“I'm dreaming, I'm dreaming! Come on, wake up! Wake up! Wake up...” (Chihiro, Spirited Away)
Readers may have wondered what significance dreams hold in the real world. After watching Spirited Away, I discovered that this film got me asking this same question. Feeling this leads one to doubt what they see and consider the meaning behind what they are seeing. Spirited Away is one of director Hayao Miyazaki’s most praised masterpieces and has been critically acclaimed outside of Japan and throughout the world.
The film is often referred to as a Japanese edition of Alice in Wonderland by many critics. Both Spirited Away and Alice in Wonderland are animation films that can be enjoyed by a variety of audiences including children and adults. Also, these stories are essentially an adventure about a young girl who wanders into another world where they endure various trials and encounter a lot of unknown creatures. However, the film Spirited Away differs from Alice in Wonderland at several points in terms of plot, characters images, visual works, and music.
Despite the similarities in the two stories, the goals of each heroine’s journey differ from each other. Alice from Alice in Wonderland follows the white rabbit and seeks a way to return to her real world. After the long journey, she wakes up from the dream. On the other hand, Chihiro, the main character in Spirited Away, goes on an adventure based on the motivation to rescue her parents and her friend named Haku. Although she faces some challenges through her journey, she overcomes the problems with courage and tenderness. She finally comes back to the real world but no one knows whether or not what occurred during the duration of her journey actually happened. Nevertheless, the car that Chihiro’s family had parked was covered with dust, which implies that a considerable amount of time had passed while they were gone. This is the only discernable factor from which we can notice anything occurring in the world Chihiro came from. The film portrays Chihiro’s growth of character in her relationships with her family and friends who she encounters in the story.

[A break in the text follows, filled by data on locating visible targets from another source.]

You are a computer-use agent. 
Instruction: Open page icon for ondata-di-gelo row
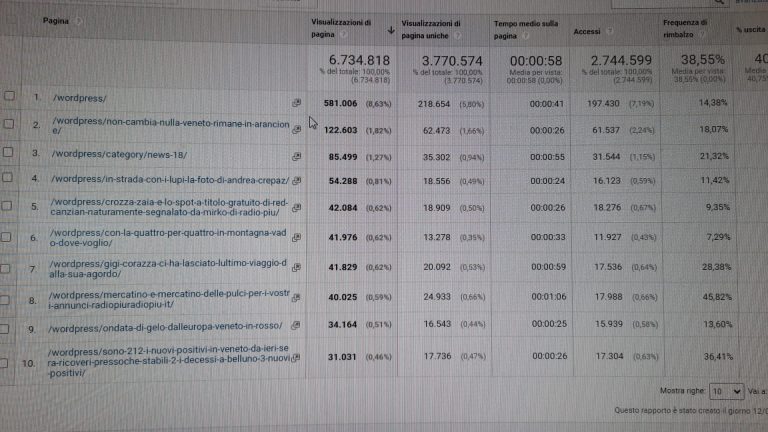296,326
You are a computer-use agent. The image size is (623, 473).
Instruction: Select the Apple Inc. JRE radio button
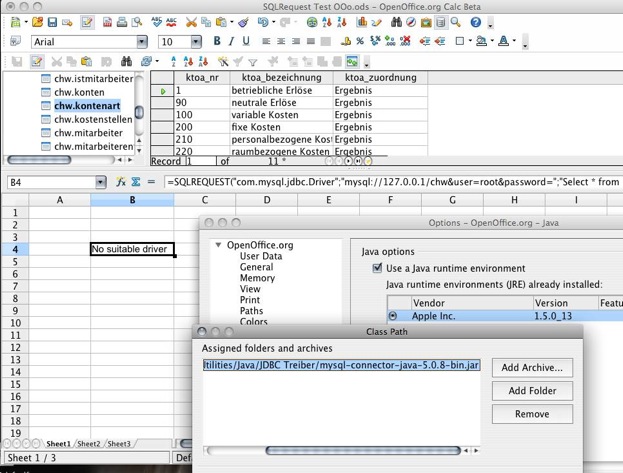pyautogui.click(x=393, y=316)
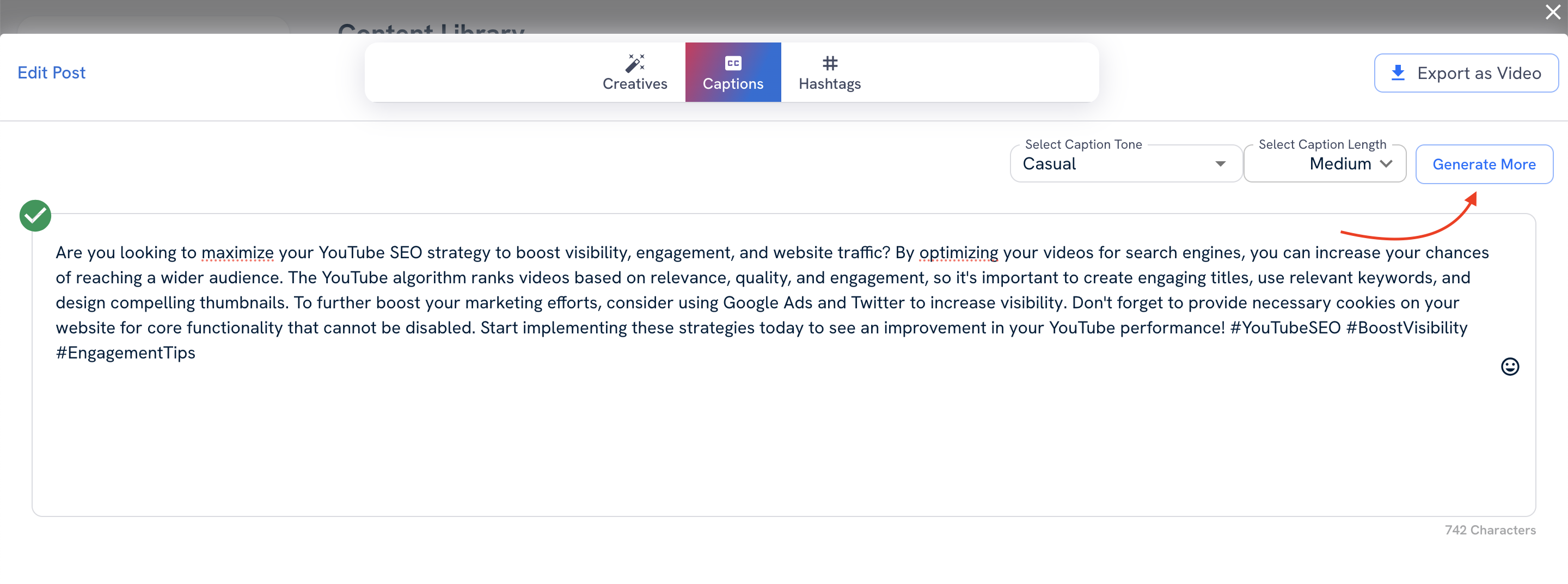Click the dropdown arrow next to Casual
This screenshot has height=584, width=1568.
tap(1220, 163)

Additionally, the character’s intentions can be assumed by the color of their clothes, which potentially hold symbolic meanings. Alice has yellow hair and wears a blue dress. The color of yellow, in general, has the image of joy, curiosity, and cheerful. Conversely, the color of blue suggests frankness, freedom, and isolation in the negative aspect. Alice’s character is depicted as one of curiosity and innocence. Her personality and spirit of inquiry are central to the story as it forms the basis of Alice’s casual communication with the other characters. Chihiro, in contrast, wears a white and green shirt at the beginning and the end of the film. For the majority of the film she wears a pink uniform for the work that she has to perform at the bathhouse. As the story deals with environmental issue and feminism, green and pink might respectively symbolize the sense of nature and femininity. Besides these meanings, green is associated with growth and harmony, and pink represents love, a thoughtful heart, and childlike innocence. These impressions and the colors that accompany them correspond to the characters in the story. The colors describe not only Chihiro’s personality but also the values that this film endorses.
The camera work of Spirited Away is beautiful and spectacular as if it had been shot by a real camera not hand drawing. The difference between Spirited Away and Alice in Wonderland is not only because of the time when those animation films were made, but also the way in which each of the works depicts the characters and their background. The pictures in Alice in Wonderland tend to be focusing on either Alice or other characters with a part of background. It is hard for the audience to overlook the whole world where Alice adventures. Rather, audiences see a sequence of various places along with the characters. However, Spirited Away gives the audience a bird’s-eye view and portrays magnificent backgrounds of both inside and outside of the bathhouse, the ocean, the sky, and the flower garden. It enables audiences to place themselves in the story as well as giving a sense of directions in the world of the film. Additionally, the film successfully produces the atmosphere in which the reality and fantasy coexist by drawing pictures from different angles. Audiences are unconsciously absorbed into the world of the film while watching it.
Music is another element to distinguish Spirited Away from Alice in Wonderland. The music played in the film was conducted by Joe Hisaishi, who is one of the top music composer in the modern-traditional genre. He often participates in the composing of the scores for Ghibli films and it has attracted a large following. Alice in Wonderland by the way in which the characters sing songs through the movie, could be categorized as a musical. This certainly involves and entertains the audiences. On the other hand, the music in Spirited Away is entirely instrumental. Therefore, the music doesn’t interrupt the audience but comfortably enters the viewer’s mind to harmonize their world and with what is happening in each scene of the film. The background music brings the audience a sense of exaltation.
With all of the components embedded in the story, Spirited Away develops its own unique world, which cannot be fully explained by the cliché saying “It’s like Alice in Wonderland.” Considered one of the “great master(s) of Japanese animation” and adored by numerous fans, Miyazaki’s films often leave viewers wondering what they saw, weirded out and confused. In fact, audiences are prone to think about the meaning of each piece of the elements interspersed in the film. Those fragments could seem arbitrary, yet they are intentionally depicted and elaborated to carry specific messages to the audience. The importance of love, and relationship with family and friends are one of them. You may feel like gathering pieces of the director Miyazaki’s magic to picture the whole world portrayed in the film.